At the outset let it be said that the nuclearization of South Asia in the year 1999 was a disastrous step and its consequences are being felt every moment of our lives. We perish in a nuclear holocaust. We wish to unequivocally denounce terrorism wherever in the world it occurs; this condemnation includes state terrorism manifested in terrorism by the police. Citizens are being harassed in the name of security. In this respect, we urge the media to be a watchdog of human rights and the sentinel of peace, and to dissociate itself from the hysteria that vested interests may wish to spread.
At the same time we are fully conscious of the fact that the Government of India is using the current situation to push its authoritarian agenda. We condemn this modus operandi. Instead of viewing every event and incidence as 'law and order problem' or as 'terrorist attack' the ruling establishment should try to go into the root cause of social crisis that is confronting the country.

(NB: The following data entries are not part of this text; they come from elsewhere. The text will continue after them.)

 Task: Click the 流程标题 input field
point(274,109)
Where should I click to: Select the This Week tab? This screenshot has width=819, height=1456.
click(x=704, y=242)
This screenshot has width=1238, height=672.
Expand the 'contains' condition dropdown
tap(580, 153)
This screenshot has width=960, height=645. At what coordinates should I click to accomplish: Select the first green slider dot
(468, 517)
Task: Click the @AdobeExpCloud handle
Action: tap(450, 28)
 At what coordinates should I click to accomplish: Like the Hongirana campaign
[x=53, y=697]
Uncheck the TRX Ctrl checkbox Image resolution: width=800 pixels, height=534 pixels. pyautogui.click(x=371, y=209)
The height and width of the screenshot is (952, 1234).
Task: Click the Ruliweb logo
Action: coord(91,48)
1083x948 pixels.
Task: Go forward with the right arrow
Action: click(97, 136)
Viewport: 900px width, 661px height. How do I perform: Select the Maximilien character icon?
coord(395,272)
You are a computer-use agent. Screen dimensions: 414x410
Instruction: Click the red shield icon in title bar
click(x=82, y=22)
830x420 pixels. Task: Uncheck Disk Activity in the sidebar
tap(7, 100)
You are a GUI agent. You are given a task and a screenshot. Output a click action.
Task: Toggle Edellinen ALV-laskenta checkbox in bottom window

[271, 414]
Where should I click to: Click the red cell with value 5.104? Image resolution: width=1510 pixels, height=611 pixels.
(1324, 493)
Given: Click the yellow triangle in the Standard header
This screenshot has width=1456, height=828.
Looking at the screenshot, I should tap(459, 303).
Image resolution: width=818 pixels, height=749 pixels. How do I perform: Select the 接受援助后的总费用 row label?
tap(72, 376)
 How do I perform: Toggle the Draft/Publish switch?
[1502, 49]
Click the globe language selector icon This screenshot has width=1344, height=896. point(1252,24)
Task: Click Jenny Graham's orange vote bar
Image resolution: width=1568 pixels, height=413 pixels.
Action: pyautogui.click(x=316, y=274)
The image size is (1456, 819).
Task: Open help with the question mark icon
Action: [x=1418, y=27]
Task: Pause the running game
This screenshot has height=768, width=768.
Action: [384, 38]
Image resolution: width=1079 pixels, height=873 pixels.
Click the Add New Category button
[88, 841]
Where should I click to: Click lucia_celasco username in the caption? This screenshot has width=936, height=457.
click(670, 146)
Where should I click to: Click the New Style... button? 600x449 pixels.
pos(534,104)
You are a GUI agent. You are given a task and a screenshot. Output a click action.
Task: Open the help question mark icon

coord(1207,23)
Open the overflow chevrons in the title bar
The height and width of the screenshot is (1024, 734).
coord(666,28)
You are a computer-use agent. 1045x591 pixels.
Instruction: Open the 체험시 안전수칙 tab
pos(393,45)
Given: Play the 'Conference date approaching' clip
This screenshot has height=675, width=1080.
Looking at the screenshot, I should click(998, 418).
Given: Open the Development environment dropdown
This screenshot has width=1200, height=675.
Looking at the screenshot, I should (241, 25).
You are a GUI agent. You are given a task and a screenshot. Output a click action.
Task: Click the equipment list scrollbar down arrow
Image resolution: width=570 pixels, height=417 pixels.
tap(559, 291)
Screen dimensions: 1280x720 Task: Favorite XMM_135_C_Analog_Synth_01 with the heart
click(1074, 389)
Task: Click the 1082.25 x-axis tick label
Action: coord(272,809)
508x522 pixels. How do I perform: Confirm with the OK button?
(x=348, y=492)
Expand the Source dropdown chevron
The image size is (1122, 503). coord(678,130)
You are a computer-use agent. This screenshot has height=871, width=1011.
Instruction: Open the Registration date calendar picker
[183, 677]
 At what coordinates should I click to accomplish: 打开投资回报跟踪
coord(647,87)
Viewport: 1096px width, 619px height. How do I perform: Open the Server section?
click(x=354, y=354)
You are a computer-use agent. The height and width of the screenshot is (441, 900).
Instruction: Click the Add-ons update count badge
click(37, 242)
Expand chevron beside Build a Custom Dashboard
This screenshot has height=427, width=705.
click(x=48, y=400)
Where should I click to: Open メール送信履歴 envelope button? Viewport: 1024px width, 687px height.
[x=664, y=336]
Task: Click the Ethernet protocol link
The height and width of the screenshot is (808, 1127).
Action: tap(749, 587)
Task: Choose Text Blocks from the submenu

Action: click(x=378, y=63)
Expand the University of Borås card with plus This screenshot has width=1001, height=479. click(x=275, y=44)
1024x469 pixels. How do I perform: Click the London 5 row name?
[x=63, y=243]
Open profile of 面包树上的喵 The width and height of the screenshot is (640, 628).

Given the fact that India, the land of Mahatma Buddha and Mahatma Gandhi, has always had a tradition of keeping its doors open to one and all and also open to dialogue, we condemn the recent move by the government to ban the Samjhauta Express and the Sadhbhavna bus between India and Pakistan. It will cause the greatest harm to common people for whom it meant family reunification. We condemn the government's decision to recall the Indian High Commissioner from Islamabad. This attitude of diplomatic punishment' is not in keeping with the dignity and the tradition of India.
We deplore the fact that in this game of brinksmanship all the real issues have been forgotten; most importantly the issue of Kashmir, and the aspirations of the people of Kashmir. All the moves being contemplated by the government to reduce the daily trauma of the people of Kashmir lie forgotten.
We urge the government to withdraw its sanction against the train and bus to Pakistan and allow the people to people contact to continue. Talks should immediately be resumed at the highest level within the framework of SAARC and efforts should be made to find political not military solutions to outstanding problems. Finally, the silence of the majority is being misinterpreted as popular endorsement to war mongering. We appeal to our sisters and brothers in both countries to speak up for peace and not let the current crisis escalate into a holocaust by default.
It is encouraging to note that there are concerned citizens who "care" and are willing to speak up and voice their apprehensions against war and aggression. In the last Pen for Peace conference in Karachi, intellectuals, writers, poets, artists, academics and journalists adopted a resolution that stated "The disputes between Pakistan and India, like any other world disputes, can never be resolved through "war" and the only alternative is peace. Peace is essential within the country and on the borders for improving the health of the ailing economies, as well as for the welfare of the people."